Der koreanische Regisseur Park Chan-wook hat ein Talent dafür, den Zuschauer mit seiner Bildästhetik auf Distanz zu halten. Speziell in Sympathy for Mr. Vengeance versagt er dem Zuschauer jegliche Form der Intimität duch Bilder.

Bedingt durch die distanzierte Kameraführung, als auch wenige Dialoge (Protagonist ist immerhin der taubstumme Ryu, welcher sich wenn überhaupt nur durch Gebärdensprache und seine äußerst präsenten Augen zu verständigen weiß), ermöglichen diese Stilmittel dem Film eine sehr spezielle Atmosphäre.
Ich würde nicht so weit gehen und behaupten, er entfremde uns seiner Protagonisten, aber Park lässt uns die Geschehnisse oft aus einer Entfernung still beobachten. Und dann, wie aus dem nichts, greift er dich und platziert dich mitten im Geschehen. Die zuvor gefühlte Entfernung ist auf einen Schlag weg und genau in diesen Momenten stellt der Ausnahmeregisseur etwas mit dir an. Angestaute Emotionen wie Wut, Elend, Hoffnungslosigkeit, Angst, Nervosität… sie sind urplötzlich so nah an dir dran wie nie. So nah, wie es einem die vorherigen Bilder nie gestattet haben. Und dann überkommen sie dich wie eine riesige Welle. Wenn dann der Abspann rollt, sitzt du einfach nur da. Ohne zu zucken, ohne jegliche Rührung. Und dann holt dich der Film ein. Du begreifst was sich da gerade auf dem Fernseher abgespielt hat und verdaust das Gesehene. Vielleicht entsetzt, vielleicht aber auch mit einem verborgenen Schmunzeln und einem spürbar hüpfenden Filmfreundherz, das gerade Zeuge eines unbeschreiblich emotionalen Films geworden ist.
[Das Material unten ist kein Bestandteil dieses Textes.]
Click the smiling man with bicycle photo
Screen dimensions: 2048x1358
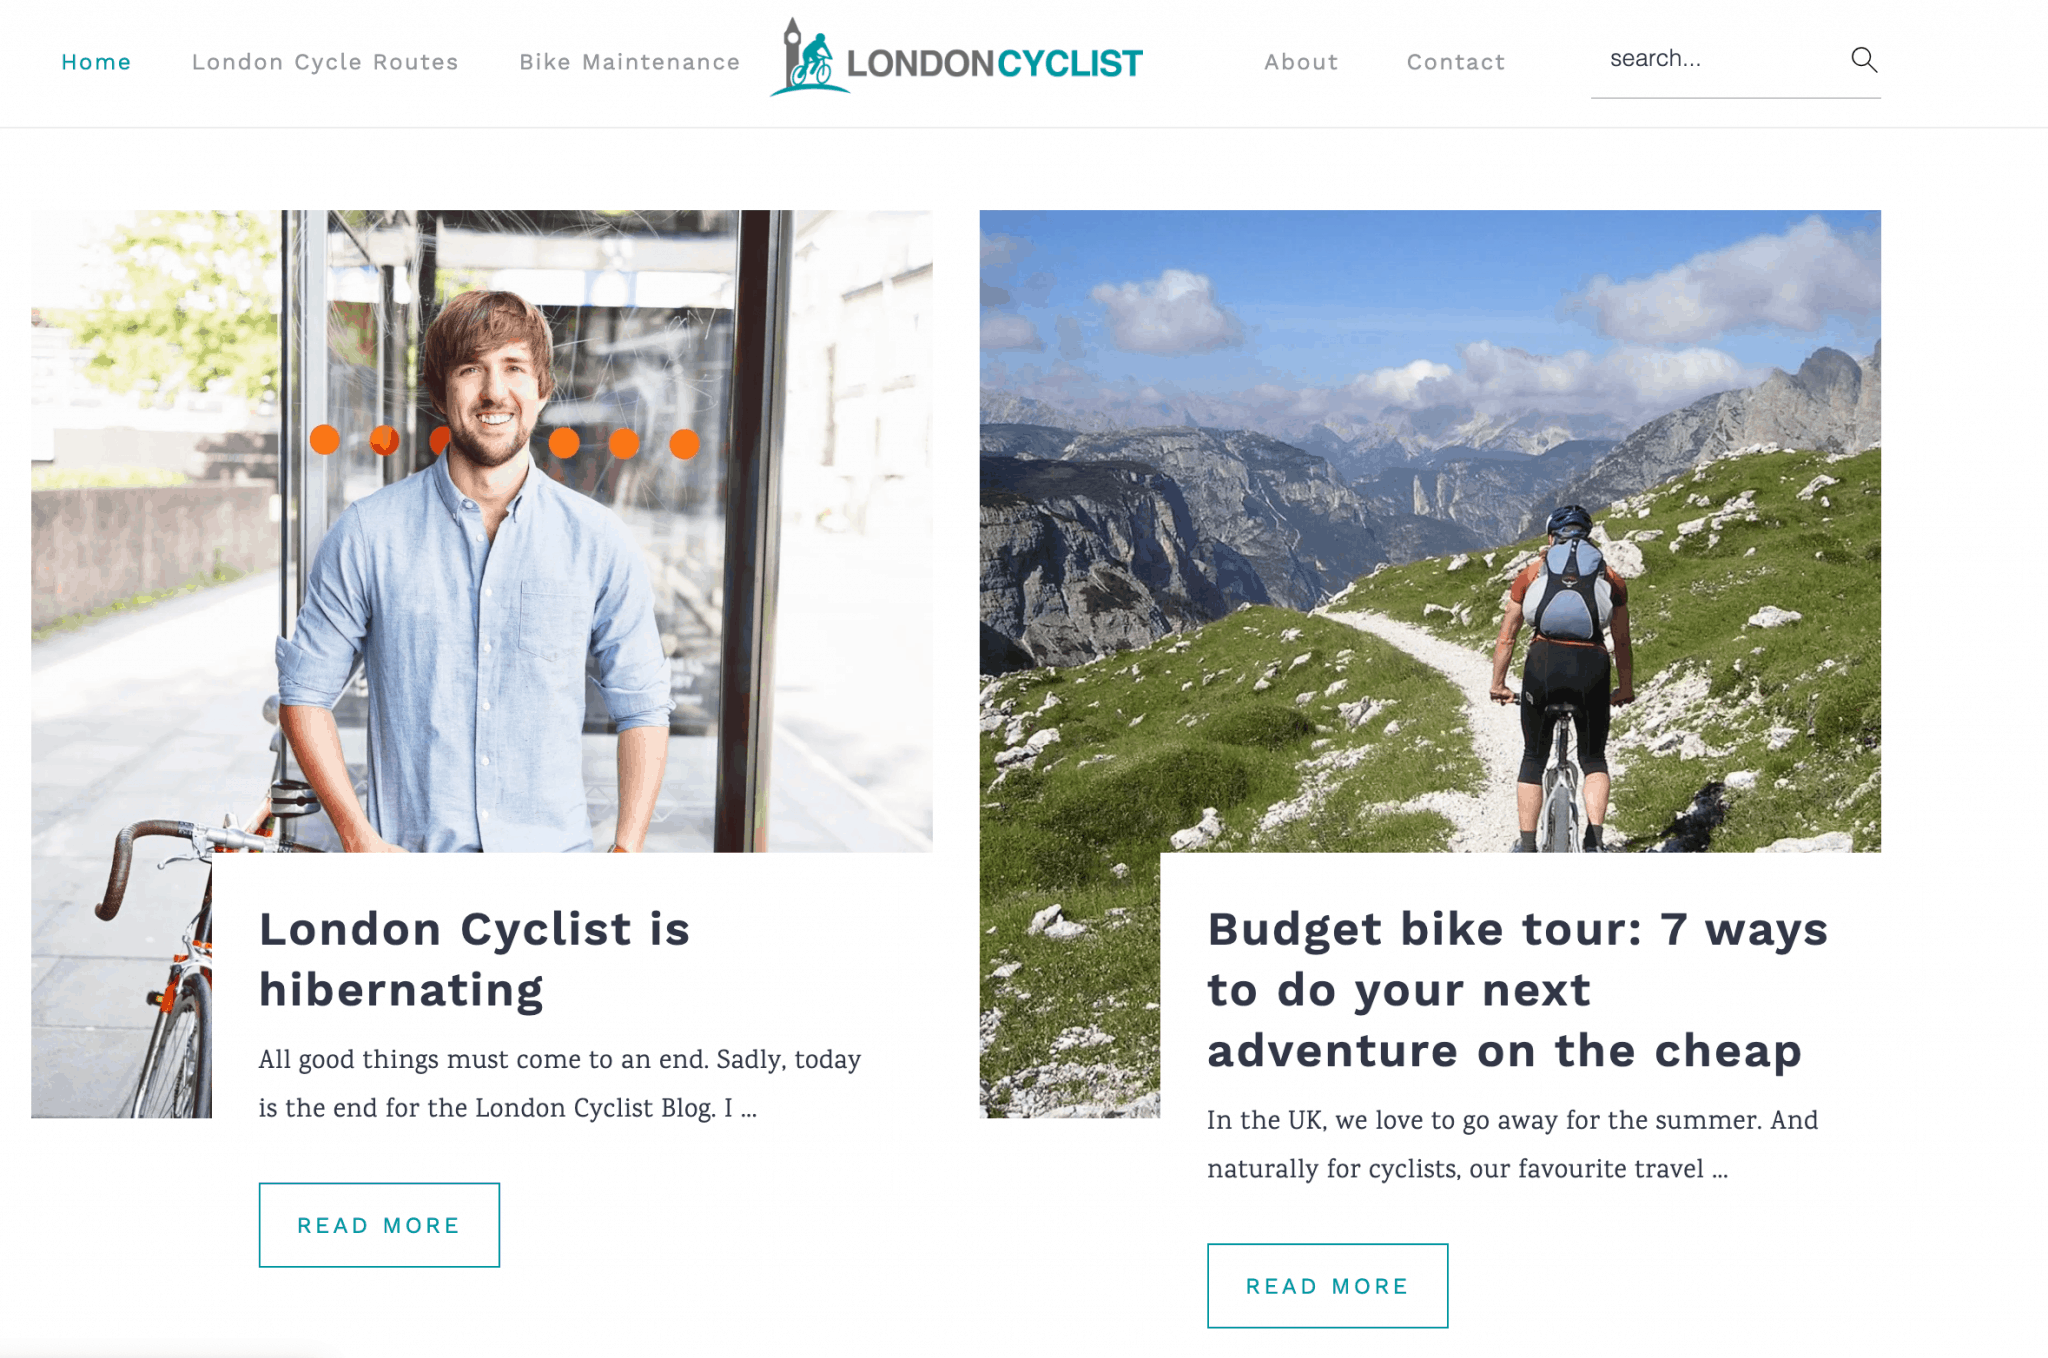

Und dann die Frage aller Fragen: Wow. Wie macht der Mann das?

SFMVFilme von Park Chan-wook sind etwas Besonderes. Ob man sie mag oder nicht, ist dabei zweitrangig. Aber der Kerl versteht sein Handwerk, weshalb jedes seiner Werke ein Genuss für sich ist. Ist ein Film noch so skurril, überdreht, ja sogar merkwürdig, etwas menschliches findet man immer darin. Und gerade dieser hier geht in der Beziehung durch und durch. Womöglich weil man jede Gefühlsregung der Protagonisten Ryu und Dong-jin (Song Kang-ho) von Grund auf nachvollziehen kann. Jede Handlung, sei sie noch so naiv. Jeder will doch nur das, was ihm zusteht. Doch das Leben ist nicht fair. Zu keinem von ihnen.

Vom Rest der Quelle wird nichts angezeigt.